Patrons of 106 Main stared at the Internet display as Tillis locked in his two-point lead. “I thought we were doing so well,” said former city council member Lorisa Seibel. “But we’re in the Durham bubble.”
Behind Seibel, a woman turned to her companion. “That’s sickening,” she said of the results, and motioned toward the door. “Let’s go.”
By the time Mike Woodard, a Democratic state senator from a safe district, arrived at 106 Main, the crowd had thinned out considerably. By then, even the state legislative gains looked less impressive. Yes, Democrats had picked up a few seats in the state House of Representatives. But the North Carolina Senate had become slightly more Republican.

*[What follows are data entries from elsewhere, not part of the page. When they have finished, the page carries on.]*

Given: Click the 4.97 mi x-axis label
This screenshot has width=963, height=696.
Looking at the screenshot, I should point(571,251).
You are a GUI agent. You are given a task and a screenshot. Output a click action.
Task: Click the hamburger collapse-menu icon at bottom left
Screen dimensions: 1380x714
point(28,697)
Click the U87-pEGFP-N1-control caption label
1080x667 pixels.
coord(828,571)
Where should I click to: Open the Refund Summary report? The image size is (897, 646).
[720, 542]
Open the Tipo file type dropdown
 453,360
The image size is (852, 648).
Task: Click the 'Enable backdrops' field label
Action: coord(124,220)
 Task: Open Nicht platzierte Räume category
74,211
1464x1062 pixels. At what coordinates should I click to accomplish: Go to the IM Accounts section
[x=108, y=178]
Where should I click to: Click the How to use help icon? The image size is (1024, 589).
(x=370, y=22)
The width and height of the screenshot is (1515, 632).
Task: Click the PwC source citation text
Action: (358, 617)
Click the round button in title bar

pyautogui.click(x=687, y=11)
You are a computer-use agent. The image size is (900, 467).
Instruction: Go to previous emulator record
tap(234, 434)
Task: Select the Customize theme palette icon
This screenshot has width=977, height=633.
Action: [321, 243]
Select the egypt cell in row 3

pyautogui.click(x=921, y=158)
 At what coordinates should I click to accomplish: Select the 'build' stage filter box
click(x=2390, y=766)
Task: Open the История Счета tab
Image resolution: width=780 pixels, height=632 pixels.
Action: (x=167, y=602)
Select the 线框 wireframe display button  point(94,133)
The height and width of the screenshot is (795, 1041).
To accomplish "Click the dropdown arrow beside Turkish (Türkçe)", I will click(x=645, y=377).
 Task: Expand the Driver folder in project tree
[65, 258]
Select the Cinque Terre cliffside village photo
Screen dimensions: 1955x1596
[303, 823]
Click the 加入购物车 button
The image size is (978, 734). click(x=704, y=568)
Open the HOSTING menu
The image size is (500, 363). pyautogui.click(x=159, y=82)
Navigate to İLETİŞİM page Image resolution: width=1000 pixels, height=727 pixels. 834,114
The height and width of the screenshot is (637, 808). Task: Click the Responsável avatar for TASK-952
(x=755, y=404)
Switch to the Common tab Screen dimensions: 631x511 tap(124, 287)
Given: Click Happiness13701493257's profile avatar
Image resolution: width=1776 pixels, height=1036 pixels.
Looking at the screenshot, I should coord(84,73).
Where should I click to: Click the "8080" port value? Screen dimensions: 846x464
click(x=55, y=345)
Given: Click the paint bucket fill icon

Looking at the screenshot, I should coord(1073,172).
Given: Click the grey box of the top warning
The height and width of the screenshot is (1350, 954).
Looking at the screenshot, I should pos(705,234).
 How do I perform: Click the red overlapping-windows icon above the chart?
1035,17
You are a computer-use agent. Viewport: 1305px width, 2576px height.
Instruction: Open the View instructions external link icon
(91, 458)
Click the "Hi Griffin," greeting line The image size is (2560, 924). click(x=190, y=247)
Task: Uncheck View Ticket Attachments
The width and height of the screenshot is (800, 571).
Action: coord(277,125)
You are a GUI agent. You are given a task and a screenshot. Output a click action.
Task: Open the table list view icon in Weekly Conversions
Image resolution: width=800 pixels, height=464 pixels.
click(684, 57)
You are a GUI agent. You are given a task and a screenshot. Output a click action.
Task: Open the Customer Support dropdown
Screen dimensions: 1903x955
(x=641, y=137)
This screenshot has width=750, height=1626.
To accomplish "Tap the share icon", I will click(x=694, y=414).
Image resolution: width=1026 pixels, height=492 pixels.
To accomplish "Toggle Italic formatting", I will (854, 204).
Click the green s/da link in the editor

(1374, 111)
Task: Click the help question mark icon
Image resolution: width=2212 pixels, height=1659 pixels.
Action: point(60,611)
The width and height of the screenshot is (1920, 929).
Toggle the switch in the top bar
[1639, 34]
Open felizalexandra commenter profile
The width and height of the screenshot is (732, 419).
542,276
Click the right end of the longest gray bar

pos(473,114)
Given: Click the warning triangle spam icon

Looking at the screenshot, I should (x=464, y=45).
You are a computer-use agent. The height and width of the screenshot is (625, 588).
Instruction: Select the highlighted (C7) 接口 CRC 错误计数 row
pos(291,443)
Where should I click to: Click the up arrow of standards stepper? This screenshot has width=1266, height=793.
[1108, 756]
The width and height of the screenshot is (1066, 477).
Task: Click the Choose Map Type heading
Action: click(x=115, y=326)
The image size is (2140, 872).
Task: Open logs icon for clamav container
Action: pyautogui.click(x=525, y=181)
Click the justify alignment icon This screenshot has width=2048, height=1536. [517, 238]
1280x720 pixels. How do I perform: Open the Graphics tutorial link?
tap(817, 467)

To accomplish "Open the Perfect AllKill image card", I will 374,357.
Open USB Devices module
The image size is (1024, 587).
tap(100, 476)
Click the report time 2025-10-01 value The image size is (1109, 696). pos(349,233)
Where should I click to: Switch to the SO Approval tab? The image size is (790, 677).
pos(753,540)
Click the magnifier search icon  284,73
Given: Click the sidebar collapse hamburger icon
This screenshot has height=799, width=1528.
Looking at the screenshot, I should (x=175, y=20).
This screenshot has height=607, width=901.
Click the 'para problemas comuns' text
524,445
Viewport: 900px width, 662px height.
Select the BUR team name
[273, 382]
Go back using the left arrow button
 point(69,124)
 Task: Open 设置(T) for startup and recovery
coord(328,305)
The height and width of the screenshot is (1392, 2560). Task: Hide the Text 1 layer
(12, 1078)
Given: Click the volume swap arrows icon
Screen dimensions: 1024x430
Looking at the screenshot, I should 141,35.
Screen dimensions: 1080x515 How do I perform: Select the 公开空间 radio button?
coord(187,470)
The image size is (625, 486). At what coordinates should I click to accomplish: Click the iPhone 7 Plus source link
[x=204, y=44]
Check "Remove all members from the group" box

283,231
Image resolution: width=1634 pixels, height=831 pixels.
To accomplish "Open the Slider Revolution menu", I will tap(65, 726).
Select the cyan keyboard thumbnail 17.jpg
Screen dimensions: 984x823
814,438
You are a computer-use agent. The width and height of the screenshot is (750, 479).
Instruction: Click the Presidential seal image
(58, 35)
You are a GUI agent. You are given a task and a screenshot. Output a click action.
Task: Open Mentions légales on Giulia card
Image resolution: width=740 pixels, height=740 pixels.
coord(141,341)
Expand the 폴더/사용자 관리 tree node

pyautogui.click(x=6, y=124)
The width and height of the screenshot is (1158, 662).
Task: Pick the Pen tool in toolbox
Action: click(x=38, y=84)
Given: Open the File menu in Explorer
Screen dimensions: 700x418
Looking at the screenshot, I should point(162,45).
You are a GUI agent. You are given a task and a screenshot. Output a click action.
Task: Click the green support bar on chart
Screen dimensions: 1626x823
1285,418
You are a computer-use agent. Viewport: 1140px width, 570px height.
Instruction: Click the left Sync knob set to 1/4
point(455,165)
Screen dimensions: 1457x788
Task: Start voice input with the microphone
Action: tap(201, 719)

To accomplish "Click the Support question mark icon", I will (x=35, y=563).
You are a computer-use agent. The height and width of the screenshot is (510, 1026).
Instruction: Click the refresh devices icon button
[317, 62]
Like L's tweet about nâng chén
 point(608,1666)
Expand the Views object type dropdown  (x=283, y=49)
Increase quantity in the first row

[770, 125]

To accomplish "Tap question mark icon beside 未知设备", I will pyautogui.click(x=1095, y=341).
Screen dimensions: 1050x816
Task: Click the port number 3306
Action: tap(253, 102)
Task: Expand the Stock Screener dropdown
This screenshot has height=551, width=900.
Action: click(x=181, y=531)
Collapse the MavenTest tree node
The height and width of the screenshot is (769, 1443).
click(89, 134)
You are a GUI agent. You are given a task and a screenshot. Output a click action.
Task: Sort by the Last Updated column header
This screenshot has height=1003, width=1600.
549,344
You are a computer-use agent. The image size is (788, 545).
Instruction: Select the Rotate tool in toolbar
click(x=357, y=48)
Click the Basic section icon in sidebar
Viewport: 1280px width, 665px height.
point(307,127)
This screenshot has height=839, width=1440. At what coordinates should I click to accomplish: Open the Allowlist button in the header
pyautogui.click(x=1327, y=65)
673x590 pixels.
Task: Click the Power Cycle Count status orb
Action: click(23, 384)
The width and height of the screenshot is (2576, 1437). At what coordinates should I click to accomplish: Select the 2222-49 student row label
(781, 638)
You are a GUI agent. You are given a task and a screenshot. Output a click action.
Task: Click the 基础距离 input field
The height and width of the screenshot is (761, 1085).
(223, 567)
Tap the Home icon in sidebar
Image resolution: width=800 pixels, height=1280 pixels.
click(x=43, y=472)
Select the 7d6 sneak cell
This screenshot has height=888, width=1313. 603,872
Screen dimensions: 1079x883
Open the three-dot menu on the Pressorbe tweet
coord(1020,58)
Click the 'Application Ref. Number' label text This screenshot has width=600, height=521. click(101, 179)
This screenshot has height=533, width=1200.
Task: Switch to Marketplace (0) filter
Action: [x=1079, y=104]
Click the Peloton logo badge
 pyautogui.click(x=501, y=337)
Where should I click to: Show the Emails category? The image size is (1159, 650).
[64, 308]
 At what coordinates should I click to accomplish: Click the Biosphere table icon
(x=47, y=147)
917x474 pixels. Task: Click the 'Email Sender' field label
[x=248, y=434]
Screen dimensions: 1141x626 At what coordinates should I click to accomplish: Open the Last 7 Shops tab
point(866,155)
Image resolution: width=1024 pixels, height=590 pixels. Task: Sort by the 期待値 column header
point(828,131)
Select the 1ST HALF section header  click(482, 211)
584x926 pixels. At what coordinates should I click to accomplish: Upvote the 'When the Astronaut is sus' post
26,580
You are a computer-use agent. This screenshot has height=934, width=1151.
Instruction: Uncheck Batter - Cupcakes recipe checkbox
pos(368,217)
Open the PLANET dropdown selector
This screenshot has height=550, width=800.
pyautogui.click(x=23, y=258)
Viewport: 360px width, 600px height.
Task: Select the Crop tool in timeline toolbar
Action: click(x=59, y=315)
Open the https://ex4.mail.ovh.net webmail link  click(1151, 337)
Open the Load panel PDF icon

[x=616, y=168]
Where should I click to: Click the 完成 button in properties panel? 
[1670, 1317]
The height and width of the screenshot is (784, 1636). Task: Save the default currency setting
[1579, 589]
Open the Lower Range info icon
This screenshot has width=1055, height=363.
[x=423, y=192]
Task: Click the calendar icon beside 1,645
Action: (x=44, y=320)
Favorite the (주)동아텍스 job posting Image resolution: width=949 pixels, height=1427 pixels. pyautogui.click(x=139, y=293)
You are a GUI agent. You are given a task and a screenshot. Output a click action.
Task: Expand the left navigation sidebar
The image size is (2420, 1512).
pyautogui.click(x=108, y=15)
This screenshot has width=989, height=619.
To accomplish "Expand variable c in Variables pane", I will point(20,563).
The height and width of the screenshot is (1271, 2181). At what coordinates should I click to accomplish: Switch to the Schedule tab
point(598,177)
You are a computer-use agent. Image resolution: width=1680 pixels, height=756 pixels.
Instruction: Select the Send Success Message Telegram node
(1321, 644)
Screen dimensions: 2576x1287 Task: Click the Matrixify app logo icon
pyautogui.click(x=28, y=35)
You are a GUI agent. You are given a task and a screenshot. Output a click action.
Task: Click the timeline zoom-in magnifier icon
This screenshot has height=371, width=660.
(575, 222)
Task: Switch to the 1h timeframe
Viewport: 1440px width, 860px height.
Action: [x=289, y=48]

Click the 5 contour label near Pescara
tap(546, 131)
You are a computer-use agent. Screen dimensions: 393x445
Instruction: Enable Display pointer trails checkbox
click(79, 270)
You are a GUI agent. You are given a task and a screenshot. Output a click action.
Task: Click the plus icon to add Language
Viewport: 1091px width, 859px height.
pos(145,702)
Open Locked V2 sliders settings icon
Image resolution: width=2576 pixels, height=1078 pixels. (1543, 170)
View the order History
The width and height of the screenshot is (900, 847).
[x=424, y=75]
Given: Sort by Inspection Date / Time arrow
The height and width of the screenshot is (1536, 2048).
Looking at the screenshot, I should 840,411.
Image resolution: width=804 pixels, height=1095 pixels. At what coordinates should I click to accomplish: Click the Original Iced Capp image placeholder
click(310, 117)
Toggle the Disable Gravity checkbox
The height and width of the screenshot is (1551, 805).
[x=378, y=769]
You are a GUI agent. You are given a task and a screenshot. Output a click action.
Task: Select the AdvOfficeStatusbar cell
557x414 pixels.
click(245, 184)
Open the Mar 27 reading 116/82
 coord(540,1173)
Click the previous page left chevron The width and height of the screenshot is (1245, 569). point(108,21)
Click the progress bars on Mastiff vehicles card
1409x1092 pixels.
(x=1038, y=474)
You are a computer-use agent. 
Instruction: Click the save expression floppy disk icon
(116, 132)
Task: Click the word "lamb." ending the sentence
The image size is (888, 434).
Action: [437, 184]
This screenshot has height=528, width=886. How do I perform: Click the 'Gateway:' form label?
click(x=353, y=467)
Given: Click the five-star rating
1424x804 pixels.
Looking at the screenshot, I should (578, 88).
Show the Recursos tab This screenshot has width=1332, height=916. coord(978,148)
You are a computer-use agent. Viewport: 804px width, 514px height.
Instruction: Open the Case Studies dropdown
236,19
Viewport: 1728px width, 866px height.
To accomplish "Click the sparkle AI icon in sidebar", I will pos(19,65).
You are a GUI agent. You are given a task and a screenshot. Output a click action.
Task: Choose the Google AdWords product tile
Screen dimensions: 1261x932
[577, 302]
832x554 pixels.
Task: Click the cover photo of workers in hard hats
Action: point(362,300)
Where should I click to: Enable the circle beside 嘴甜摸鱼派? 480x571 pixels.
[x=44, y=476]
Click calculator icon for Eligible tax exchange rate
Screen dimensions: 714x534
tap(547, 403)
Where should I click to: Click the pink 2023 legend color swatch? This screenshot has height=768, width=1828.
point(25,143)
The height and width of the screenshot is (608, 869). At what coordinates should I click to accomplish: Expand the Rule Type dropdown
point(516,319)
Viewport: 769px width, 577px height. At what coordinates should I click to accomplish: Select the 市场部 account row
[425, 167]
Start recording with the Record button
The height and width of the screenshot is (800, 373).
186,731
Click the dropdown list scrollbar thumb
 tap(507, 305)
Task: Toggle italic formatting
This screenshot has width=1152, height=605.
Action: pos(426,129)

Woodard looked up the results of a state Senate district on the South Carolina border. There, a conservative Democrat named Gene McLaurin—a popular ex-mayor who runs a company that sells motor fuels and farm lubricants—lost to Republican auctioneer Tom McInnis. In one 30-second McInnis ad, McLaurin’s face morphed into Obama’s and then back again. The North Carolina Republican Party also linked McLaurin to Obama in a flier that falsely accused the Democrat of voting “to make it easier for illegal immigrants to work.”
“He was doing everything right,” Woodard said of McLaurin. “They turned him into an Obama liberal.” It was an echo of what Tillis had done to Hagan in the U.S. Senate race.
A People’s Alliance leader took down and carefully folded the flags. Most of the remaining customers went home. It would be almost midnight before Tillis’ victory—and with it the GOP’s control of the U.S. Senate—would be confirmed by the national media. By then, the party at 106 Main would be long over.